1. YAZARLAR

  2. Hüseyin El Revaşada

  3. Hamas eskisinden güçlü
Hüseyin El Revaşada

Hüseyin El Revaşada

Yazarın Tüm Yazıları >

Hamas eskisinden güçlü

20 Ocak 2009 Salı 12:52A+A-

İsrail Gazze’de zafer kazandığı izlenimi vermeye çalışsa da, hedeflerine ulaşamadı. Uluslararası sempati kazanan Hamas artık çok daha güçlü

İsrail Hamas’tan, Gazze’ye silah kaçırılmasını engellemek için Mısır sınırlarına çok uluslu bir gücün konuşlandırılması için onay alamadı. İsrail dışişleri bakanıysa, ülkesinin güvenliğinin uluslararası sorumluluğun parçası olarak görülmesini içeren güvenlik anlaşmasını ABD’yle imzalamaya kaçtı. NATO ve bazı bölge başkentlerine düşense bu hedefi gerçekleştirmek. Bu konu aslında bizi ilgilendirmiyor. Peki niçin? Çünkü görünen o ki, İsrail’in Hamas’ın kökünü kurutma, onu İsrail şartlarını kabule sürükleme bağlamındaki barbarca saldırılarının başarısız olması kendisini hep aynı sonuca götürdü: ‘Yenilgiye’ karşın ödüllendirilmek için ABD’ye yeniden güvenmek ve ortağı olduğu gerekçesiyle saldırının yükümlülüklerini yeni ABD yönetimine yüklemek.

İsrail saldırıyı durdurma kararı aldı. Böylelikle Gazze’deki görevinin başarısızlığını gizlemek istiyor. İsrail medyası da bir siyasi zafer kazanıldığı izlenimi vermeye çalışıyor. Bu siyasi zaferin göstergeleri şöyle: Hamas’ı müzakerede taraf olarak görmekten kaçınılması, İsrail’in işgal ettiği bölgelerdeki güçlerinin kalması, daimi ateşkes karşılığında Mısır ve Filistin Yönetimi’yle savaşı nihai olarak durdurmak için bir anlaşma yapma girişimi.

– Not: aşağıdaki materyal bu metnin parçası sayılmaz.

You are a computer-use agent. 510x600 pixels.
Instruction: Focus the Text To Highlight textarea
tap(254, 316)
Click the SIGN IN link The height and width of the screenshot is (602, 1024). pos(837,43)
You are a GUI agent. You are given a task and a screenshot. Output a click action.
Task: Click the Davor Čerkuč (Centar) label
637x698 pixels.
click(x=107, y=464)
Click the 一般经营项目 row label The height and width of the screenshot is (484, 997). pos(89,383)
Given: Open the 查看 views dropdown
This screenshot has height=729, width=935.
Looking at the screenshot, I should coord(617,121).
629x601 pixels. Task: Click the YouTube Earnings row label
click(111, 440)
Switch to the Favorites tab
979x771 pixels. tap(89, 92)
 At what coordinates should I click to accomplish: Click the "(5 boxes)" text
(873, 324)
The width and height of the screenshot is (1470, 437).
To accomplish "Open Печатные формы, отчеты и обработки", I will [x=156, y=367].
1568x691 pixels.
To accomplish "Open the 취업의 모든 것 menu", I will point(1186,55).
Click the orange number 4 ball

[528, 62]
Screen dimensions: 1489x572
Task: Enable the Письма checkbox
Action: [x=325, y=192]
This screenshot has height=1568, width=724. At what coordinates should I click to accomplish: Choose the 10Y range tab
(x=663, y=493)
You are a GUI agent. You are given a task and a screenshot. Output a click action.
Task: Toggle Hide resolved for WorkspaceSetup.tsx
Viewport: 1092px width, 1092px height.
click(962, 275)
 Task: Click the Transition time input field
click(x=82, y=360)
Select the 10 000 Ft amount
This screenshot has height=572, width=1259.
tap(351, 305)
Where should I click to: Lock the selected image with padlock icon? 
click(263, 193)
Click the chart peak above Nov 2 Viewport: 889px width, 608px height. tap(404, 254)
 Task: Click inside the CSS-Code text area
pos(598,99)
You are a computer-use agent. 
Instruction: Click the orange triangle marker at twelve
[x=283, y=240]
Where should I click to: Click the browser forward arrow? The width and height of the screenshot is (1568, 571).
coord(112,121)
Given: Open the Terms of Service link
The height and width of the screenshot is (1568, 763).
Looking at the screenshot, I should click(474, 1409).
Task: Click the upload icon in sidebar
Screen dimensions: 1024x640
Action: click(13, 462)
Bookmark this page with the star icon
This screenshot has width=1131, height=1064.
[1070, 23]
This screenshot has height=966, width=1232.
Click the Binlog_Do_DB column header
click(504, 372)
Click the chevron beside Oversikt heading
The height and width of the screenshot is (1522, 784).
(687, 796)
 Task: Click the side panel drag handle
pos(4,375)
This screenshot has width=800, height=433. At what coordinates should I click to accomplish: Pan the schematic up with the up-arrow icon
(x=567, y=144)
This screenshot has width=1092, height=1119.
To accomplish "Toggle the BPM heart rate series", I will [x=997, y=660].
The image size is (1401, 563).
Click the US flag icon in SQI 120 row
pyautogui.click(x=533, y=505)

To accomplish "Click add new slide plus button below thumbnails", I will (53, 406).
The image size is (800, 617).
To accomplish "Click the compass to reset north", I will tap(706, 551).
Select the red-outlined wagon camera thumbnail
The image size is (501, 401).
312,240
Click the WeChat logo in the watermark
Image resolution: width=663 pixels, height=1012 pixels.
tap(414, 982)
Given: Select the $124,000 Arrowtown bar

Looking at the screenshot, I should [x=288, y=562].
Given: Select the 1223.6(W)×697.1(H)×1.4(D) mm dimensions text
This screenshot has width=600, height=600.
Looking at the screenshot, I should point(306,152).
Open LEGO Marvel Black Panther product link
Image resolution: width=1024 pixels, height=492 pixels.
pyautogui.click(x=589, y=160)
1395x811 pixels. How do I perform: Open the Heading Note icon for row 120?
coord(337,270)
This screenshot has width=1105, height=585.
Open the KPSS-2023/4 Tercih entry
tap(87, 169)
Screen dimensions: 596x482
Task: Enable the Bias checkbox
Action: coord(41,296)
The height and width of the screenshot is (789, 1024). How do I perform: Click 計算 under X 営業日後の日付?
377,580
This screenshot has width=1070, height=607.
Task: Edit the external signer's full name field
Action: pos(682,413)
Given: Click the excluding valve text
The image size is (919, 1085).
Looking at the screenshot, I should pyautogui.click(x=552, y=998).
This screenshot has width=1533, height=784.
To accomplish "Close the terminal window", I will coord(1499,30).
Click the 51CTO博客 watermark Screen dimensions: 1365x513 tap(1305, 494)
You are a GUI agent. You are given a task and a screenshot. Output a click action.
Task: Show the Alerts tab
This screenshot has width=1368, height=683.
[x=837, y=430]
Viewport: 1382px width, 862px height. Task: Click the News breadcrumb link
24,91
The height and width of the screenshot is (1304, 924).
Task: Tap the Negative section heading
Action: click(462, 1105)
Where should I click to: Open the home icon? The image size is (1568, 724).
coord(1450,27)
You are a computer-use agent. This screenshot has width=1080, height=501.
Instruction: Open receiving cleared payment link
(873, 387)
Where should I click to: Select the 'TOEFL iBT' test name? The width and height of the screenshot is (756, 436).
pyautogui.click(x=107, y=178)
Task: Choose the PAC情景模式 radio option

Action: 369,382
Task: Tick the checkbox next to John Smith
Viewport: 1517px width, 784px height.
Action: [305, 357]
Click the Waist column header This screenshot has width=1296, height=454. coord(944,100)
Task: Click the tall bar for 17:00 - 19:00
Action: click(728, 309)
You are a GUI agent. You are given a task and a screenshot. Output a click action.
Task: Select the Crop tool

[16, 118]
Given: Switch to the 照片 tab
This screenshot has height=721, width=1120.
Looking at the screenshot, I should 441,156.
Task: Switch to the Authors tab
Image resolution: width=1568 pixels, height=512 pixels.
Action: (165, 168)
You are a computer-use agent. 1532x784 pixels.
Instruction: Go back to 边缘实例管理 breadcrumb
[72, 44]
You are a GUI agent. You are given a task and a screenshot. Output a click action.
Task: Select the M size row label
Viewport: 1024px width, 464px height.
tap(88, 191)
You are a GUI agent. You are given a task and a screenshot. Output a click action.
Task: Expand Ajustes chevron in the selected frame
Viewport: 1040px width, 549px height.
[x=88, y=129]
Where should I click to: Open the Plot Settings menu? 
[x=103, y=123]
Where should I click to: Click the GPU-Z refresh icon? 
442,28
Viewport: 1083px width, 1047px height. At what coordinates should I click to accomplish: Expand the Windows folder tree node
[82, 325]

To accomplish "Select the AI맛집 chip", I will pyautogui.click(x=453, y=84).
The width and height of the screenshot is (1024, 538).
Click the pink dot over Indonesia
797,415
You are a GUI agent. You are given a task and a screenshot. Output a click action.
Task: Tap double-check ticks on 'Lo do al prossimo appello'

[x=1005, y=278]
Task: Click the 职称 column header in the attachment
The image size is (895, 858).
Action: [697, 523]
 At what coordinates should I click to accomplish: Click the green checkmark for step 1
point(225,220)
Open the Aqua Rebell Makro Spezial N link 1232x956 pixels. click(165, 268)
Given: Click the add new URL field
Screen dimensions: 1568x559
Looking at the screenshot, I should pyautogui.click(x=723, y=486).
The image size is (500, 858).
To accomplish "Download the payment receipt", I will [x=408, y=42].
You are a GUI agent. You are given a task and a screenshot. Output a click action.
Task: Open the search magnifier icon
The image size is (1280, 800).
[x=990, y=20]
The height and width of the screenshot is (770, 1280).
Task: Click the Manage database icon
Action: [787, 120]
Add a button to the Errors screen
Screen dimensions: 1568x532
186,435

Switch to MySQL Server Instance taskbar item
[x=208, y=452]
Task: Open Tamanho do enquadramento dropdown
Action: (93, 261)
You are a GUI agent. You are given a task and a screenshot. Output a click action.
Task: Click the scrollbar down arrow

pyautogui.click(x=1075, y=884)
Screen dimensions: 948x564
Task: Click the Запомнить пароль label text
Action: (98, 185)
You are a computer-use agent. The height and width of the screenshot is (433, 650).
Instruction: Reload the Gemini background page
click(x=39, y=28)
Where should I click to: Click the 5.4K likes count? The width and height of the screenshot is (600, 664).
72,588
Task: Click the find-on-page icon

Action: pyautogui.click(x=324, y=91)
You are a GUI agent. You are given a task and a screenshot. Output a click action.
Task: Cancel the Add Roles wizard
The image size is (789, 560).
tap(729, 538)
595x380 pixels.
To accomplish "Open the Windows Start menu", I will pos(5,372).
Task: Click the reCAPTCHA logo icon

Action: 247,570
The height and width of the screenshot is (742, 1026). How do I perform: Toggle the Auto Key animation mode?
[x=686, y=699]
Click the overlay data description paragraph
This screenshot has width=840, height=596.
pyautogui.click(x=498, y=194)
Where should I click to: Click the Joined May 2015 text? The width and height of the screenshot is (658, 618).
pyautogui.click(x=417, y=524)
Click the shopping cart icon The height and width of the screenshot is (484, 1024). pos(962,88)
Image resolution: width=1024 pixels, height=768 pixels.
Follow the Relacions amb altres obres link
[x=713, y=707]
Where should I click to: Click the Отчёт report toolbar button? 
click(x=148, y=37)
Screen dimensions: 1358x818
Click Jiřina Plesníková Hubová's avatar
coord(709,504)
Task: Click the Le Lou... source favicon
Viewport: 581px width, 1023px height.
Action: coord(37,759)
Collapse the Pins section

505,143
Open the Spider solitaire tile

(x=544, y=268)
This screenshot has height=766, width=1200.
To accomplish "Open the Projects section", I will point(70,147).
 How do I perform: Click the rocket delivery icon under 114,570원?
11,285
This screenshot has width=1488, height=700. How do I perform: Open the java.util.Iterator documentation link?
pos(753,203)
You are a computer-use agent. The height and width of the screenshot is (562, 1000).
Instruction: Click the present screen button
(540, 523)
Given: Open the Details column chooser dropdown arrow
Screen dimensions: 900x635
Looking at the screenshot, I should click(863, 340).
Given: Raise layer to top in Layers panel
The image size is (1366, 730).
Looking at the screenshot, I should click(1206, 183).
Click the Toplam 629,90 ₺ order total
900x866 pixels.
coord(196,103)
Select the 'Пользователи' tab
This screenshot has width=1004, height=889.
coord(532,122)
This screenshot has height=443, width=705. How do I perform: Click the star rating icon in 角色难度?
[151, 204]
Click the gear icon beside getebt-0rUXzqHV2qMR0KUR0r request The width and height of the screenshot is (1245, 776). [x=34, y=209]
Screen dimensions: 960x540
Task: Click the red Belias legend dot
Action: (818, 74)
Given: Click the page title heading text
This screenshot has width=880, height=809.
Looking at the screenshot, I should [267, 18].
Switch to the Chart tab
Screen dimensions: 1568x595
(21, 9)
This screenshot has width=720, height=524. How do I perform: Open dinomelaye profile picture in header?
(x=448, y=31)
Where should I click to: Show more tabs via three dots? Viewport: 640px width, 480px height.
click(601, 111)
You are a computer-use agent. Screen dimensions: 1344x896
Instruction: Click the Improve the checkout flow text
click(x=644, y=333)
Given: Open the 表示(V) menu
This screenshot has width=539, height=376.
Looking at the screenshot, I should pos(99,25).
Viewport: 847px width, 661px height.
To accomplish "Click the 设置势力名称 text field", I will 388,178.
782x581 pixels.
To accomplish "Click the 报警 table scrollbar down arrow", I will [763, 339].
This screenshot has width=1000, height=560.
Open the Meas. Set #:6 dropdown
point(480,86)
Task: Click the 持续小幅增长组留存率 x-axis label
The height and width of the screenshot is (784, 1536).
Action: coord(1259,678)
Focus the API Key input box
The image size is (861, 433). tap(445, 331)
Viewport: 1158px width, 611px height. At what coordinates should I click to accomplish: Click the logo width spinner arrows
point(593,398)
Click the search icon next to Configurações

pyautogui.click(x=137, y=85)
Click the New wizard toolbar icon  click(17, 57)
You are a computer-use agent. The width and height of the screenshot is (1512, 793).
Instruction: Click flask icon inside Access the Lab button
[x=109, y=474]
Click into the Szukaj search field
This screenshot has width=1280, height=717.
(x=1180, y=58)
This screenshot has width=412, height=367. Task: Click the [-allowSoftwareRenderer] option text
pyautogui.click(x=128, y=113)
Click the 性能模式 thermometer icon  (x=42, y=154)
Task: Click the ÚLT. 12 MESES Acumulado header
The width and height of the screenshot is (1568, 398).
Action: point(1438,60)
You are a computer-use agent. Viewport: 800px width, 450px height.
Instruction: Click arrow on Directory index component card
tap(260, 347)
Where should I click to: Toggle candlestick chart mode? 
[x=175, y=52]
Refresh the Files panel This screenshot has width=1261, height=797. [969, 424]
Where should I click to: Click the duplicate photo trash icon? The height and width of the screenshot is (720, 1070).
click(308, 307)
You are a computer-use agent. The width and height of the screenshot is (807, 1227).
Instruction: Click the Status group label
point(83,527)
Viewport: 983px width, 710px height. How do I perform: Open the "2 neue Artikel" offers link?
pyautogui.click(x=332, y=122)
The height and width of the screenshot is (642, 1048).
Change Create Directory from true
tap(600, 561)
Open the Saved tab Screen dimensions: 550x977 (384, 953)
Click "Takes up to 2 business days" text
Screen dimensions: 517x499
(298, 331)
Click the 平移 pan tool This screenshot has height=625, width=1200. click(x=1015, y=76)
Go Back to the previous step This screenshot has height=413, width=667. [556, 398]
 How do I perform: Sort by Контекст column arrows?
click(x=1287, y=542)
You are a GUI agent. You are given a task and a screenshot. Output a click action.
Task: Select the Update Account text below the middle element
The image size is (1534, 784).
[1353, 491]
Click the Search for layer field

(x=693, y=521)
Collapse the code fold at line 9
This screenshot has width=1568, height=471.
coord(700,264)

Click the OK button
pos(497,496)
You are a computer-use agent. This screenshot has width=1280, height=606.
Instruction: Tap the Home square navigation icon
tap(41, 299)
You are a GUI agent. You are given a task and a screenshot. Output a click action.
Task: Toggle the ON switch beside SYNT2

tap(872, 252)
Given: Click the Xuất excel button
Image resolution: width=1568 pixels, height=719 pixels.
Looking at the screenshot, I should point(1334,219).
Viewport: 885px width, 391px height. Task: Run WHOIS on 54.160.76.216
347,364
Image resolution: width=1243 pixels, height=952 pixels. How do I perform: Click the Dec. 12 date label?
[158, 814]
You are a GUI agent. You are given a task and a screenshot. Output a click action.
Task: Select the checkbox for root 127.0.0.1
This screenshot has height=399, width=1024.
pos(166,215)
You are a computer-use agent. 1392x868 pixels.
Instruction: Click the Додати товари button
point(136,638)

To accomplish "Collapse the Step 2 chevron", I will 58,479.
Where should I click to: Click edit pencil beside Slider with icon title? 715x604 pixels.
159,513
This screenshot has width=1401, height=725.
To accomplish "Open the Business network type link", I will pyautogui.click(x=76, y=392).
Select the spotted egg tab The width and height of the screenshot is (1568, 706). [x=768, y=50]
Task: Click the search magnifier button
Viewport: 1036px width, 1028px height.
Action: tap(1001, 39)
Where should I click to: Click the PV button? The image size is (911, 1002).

Şimdi soru şu: Bu durum İsrail’in saldırılarının arkasındaki ilan edilmiş ve edilmemiş hedefleri gerçekleştirdiği anlamına gelir mi? Yanıt ‘hayır’ . Zira İsrail’in istenen hedef olarak belirlediği Hamas savaştan daha güçlü çıktı. Hatta İsrail gazetelerinin dediği gibi, elde ettiği Arap, İslami ve uluslararası sempatinin yanı sıra kendisini çatışmada İsrail’e ‘denk’ bir pozisyona koyabildi. Savaşın diğer hedefi olarak Gazze’deki güvenlik şartlarının değiştirilmesine gelince, Mısır’ı sınırlar konusunda ikna etmekte başarısız olması sonrası İsrail’in güvenlik anlaşması imzalayarak Washington’dan yardım istemesi, kendisine saldırı öncesi elde ettiğinden daha fazlasını sunmaz. Özellikle de savaş -İsrail’in de itiraf ettiği gibi- tünellerin imha edilmesinde ve füze saldırılarının engellenmesinde başarılı olamamışken. Dolayısıyla İsrail silah kaçaklığını denizden veya Sina’dan kontrol altına alamaz. Zira bu füzelerin çoğunluğu Filistin’de üretiliyor ve yapımı için ithal edilen ilkel malzemeleri kontrol altına almak mümkün değil.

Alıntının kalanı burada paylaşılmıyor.